NATO: The Silver Bullet

The North Atlantic Treaty Organization is an intergovernmental military alliance between 27 European countries, 2 North American countries, and 1 Eurasian country. NATO constitutes a system of collective security, whereby its independent member states agree to a united mutual defense in response to an attack by an external party.

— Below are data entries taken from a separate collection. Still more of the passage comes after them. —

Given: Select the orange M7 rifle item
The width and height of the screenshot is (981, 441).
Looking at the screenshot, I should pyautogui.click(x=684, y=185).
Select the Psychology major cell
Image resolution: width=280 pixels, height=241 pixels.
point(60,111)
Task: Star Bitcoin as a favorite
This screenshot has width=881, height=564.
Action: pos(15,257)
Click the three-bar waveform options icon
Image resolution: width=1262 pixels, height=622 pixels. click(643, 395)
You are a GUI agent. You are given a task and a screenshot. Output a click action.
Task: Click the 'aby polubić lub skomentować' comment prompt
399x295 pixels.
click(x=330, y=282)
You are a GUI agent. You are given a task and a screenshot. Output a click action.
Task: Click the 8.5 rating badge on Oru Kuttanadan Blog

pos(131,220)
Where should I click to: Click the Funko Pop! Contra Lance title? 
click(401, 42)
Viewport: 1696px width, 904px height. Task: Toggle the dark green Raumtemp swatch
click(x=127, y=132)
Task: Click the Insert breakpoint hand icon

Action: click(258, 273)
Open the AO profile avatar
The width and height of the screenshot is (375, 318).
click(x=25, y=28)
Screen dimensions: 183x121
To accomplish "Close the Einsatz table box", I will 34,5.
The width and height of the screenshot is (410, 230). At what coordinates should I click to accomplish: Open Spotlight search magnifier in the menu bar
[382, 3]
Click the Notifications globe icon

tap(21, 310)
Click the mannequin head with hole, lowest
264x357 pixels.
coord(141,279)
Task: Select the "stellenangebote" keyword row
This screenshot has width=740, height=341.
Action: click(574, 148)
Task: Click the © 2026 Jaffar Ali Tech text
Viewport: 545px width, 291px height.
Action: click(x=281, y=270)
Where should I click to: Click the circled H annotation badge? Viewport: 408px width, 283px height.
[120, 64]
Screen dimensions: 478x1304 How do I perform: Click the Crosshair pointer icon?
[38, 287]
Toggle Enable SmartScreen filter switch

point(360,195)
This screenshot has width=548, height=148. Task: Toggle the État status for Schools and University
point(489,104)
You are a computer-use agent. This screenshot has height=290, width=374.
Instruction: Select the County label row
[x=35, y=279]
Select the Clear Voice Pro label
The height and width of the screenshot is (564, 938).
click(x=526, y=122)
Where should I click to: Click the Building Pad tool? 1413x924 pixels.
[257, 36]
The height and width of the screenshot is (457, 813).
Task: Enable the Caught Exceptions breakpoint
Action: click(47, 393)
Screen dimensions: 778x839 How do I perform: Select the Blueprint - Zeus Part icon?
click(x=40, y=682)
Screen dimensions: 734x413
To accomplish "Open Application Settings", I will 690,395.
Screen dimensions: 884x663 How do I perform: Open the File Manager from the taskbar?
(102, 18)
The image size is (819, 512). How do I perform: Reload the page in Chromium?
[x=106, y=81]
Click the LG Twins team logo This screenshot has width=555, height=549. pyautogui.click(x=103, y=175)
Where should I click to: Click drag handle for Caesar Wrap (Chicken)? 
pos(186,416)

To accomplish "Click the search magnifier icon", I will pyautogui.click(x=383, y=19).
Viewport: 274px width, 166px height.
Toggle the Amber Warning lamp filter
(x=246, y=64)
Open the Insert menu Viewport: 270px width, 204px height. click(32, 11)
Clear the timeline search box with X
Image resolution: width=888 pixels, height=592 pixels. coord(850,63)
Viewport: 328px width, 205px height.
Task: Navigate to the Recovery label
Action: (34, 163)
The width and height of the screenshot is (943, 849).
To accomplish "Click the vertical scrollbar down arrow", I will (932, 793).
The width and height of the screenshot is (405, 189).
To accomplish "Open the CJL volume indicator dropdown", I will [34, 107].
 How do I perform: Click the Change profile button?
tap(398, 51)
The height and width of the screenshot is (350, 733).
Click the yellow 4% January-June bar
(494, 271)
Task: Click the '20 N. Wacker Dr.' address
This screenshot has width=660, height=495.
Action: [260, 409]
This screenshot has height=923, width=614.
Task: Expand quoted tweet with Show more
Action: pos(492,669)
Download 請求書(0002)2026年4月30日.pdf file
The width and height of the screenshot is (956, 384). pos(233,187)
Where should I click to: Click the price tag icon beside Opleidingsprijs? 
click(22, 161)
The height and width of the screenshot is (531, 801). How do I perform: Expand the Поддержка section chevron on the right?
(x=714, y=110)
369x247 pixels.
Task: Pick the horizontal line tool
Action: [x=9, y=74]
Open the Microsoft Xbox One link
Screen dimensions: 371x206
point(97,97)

“While neither Russia nor Ukraine are official members of NATO,” said Ruslan Bortnik, Director of the Ukrainian Institute of Politics, “Ukraine is an informal, de facto partner.” U.S. Secretary of State Antony Blinken said Wednesday “the U.S. will provide an additional $200 million in defensive military aid to the country this week” in addition to the 2.7 billion the U.S. has proffered in military assistance to the Ukraine since 2014. In fact, Ukraine is the 4th largest benefactor of United States military assistance.

A Decisive Victory

The academic lesson drawn from the clear victory of World War II was that the United States, who controlled the majority of the world’s energy reserves in 1940, was crowned the key decision maker in the global conflict. But according to the Pentagon, the amount of petroleum needed for each soldier each day has increased four times between World War II and the Gulf War, quadrupled again when the US invaded Iraq, and quintupled by Russia’s invasion of Crimea in 2014.

With 150,000 Russian troops surrounding the Ukraine this morning, it’s perfectly clear whose controlling the world’s energy now. What’s less certain is the cost, and how dearly Mother Russia and other lawmakers will make the world pay.